Most recently I have found myself gravitating toward the theme of brokenness. What do wise people have to say about those uncomfortable and disorienting times when we come face to face with our frailty, our fallenness, and our limits? Frederick Buechner’s insight in The Sacred Journey: A Memoir of Early Days has grabbed me this week. Buechner writes,
But when it comes to putting broken lives back together … the human best tends to be at odds with the holy best. To do for yourself the best you have it in you to do — to grit your teeth and clench your fists in order to survive the world at its harshest and worst — is, by that very act, to be unable to let something be done for you and in you that is more wonderful still.

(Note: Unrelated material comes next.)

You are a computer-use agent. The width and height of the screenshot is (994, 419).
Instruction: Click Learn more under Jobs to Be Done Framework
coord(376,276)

The trouble with steeling yourself against the harshness of reality is that the same steel that secures your life against being destroyed secures your life also against being opened up and transformed by the holy power that life itself comes from. You can survive on your own. You can grow strong on your own. You can even prevail on your own. But you cannot become human on your own.
Amidst the many transitions and troubles of our lives Lord, let us be open to your invitation to go deeper and discover the radical difference between our human best and your holy best. You are our hiding place (Psalm 32:6-7).
So here are the questions I have been asking myself:
• In all honesty, how much of my “Christian” life is really more of an exercise in gritting my teeth and clenching my fists than in opening myself up to the Spirit and to others?
• Where is the Spirit asking me to lower my defenses and trust his good and wise leadership in my life?